Economic Impacts to U.S. Biofuels, Agriculture, and the Economy from Subsidized Electric Vehicle Penetration
Key Takeaways
- U.S. light-duty and freight vehicle consumption of ethanol and biodiesel could decline up to 90 percent to 1.1 billion gallons and up to 61 percent to 0.8 billion gallons, respectively.
- Corn and soybean consumption decrease by up to 2.0 billion bushels and up to 470 million bushels, respectively.
- Corn prices fall up to 50 percent to $1.74 per bushel.
- Soybean prices fall up to 44 percent to $4.92 per bushel.
- U.S. Net Farm Income decreases by up to $27 billion.
- U.S. GDP declines by up to $26.4 billion, resulting in cumulative GDP losses of up to $321 billion.
- U.S. job losses could reach up to 255,300 in the year 2050.

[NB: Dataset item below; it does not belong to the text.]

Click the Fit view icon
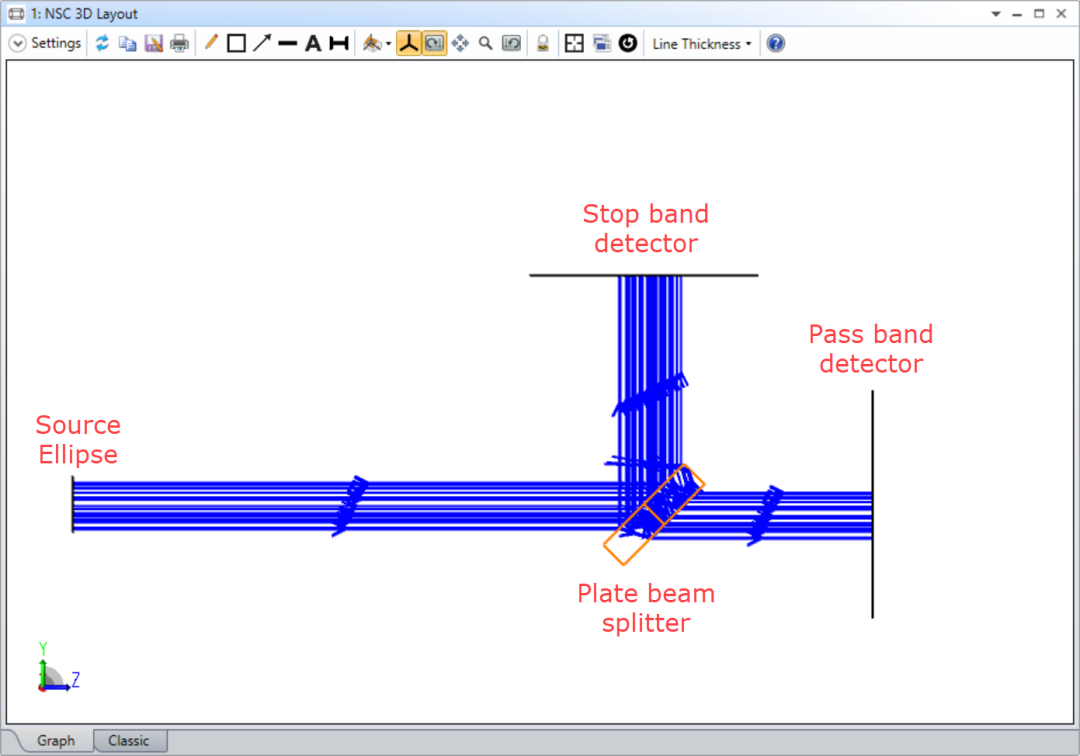 pyautogui.click(x=574, y=43)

The Agricultural Retailers Association (ARA) released a new study that analyzes the impacts of increased electric vehicle penetration on U.S. biofuels, agriculture and the economy. Proposals to ban internal combustion engine vehicles by 2035 and 2050 served as the economic models for the study, along with a base case provided by the U.S. Energy Information Administration’s Annual Energy Outlook.

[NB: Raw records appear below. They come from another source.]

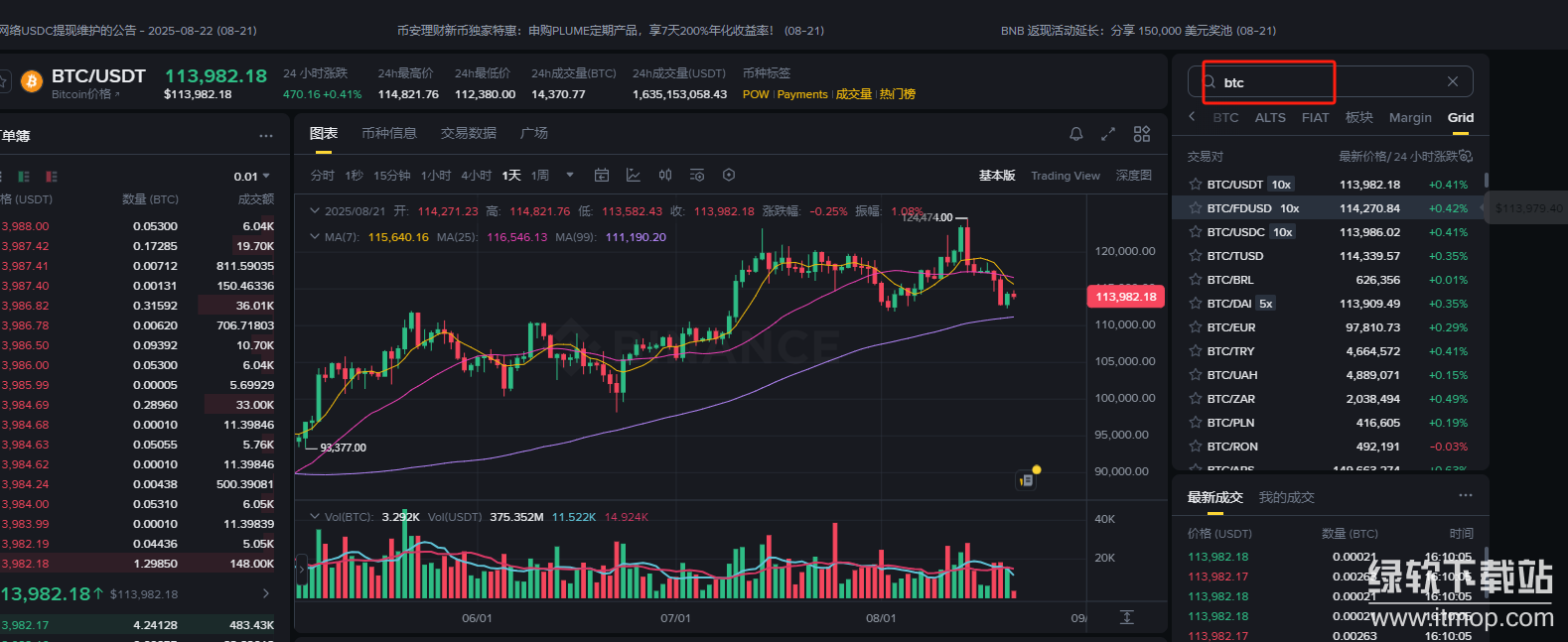Collapse the MA(7) indicator row chevron
Image resolution: width=1568 pixels, height=642 pixels.
click(x=315, y=237)
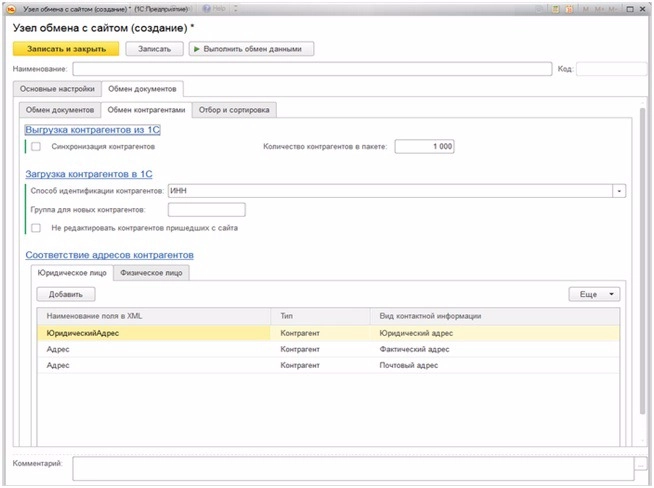The image size is (654, 488).
Task: Click the M- memory subtract button
Action: 612,8
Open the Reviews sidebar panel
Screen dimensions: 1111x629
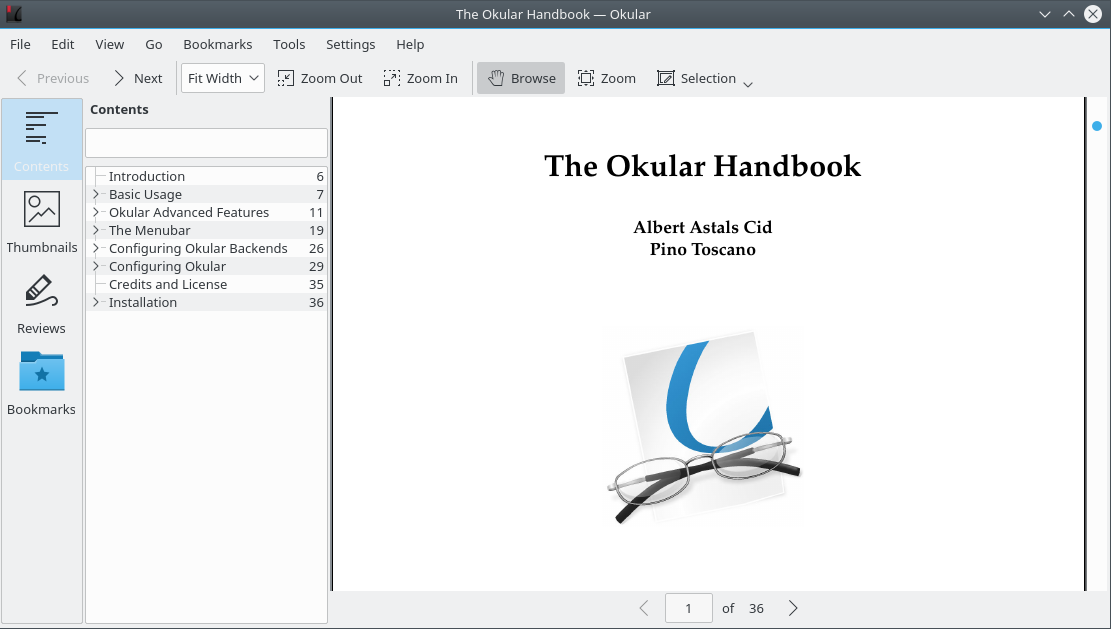click(42, 302)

The study found that U.S. light-duty and freight vehicle consumption of ethanol and biodiesel could decline up to 90 percent to 1.1 billion gallons and up to 61 percent to 0.8 billion gallons, respectively.
Corn and soybean consumption could decrease by up to 2.0 billion bushels and up to 470 million bushels, respectively. Corn prices fall up to 50 percent to $1.74 per bushel, while soybean prices fall up to 44 percent to $4.92 per bushel.

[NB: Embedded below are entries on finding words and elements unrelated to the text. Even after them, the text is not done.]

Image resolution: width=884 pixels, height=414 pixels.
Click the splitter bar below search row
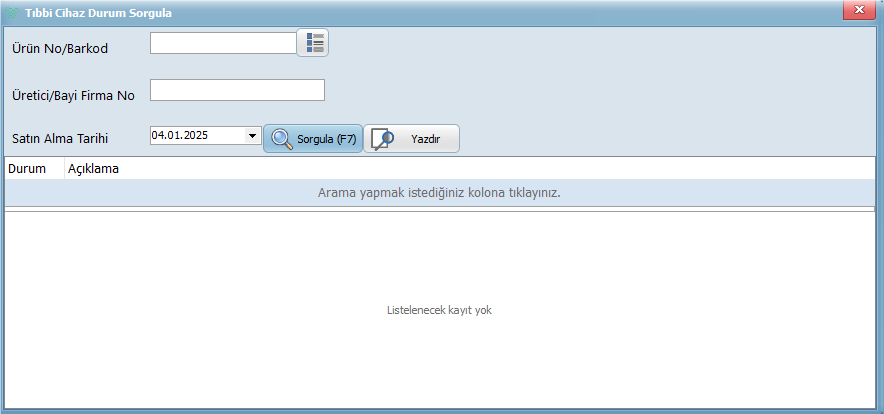tap(439, 209)
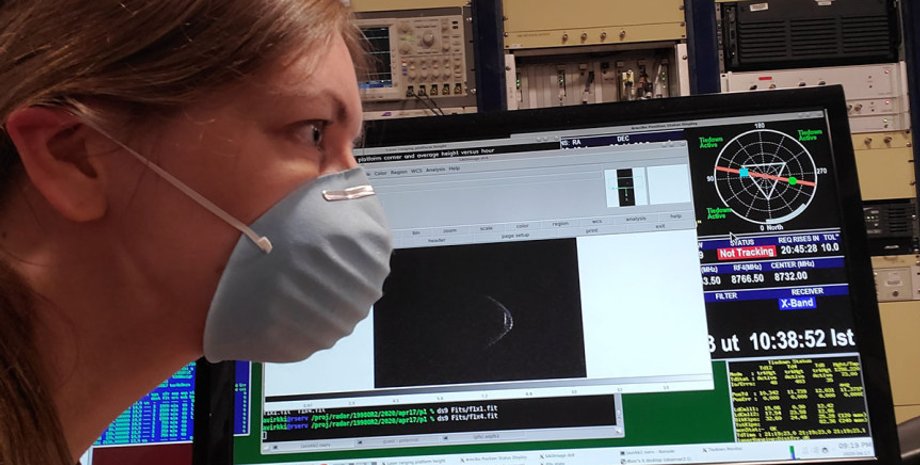Viewport: 920px width, 465px height.
Task: Click the page setup button
Action: pyautogui.click(x=515, y=236)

Overall, U.S. net farm income would decrease by up to $27 billion due to a proposed ban.
This study makes clear that an internal combustion engine vehicle ban could devastate the agriculture community. Proposals that seek to rush this ban to 2035 have the most severe impacts, but any ban results in dramatic decreases in ethanol, biodiesel, corn and soybean prices, and demand for fertilizer and other agricultural products. These are burdens carried disproportionately by the agriculture community.
Using the study’s estimated acreage reduction of 5 to 7 million acres of corn as an example, the impact on fertilizer alone is significant. In that scenario, nitrogen demand impact is approximately 800,000 to 1 million tons of urea and UAN each, assuming that direct application of ammonia volume remains constant. This represents about 15 percent of the urea market and 7% of the UAN market in the U.S., which will have a significant impact on fertilizer prices.
Further, the study shows that the economic losses throughout the biofuels value chain range from $105 billion to $185 billion, and cumulative federal, state, and local tax revenues losses range from $39 billion to $69 billion through 2050.
This study used POLYSYS and IMPLAN to derive the agricultural and economic impacts of this study.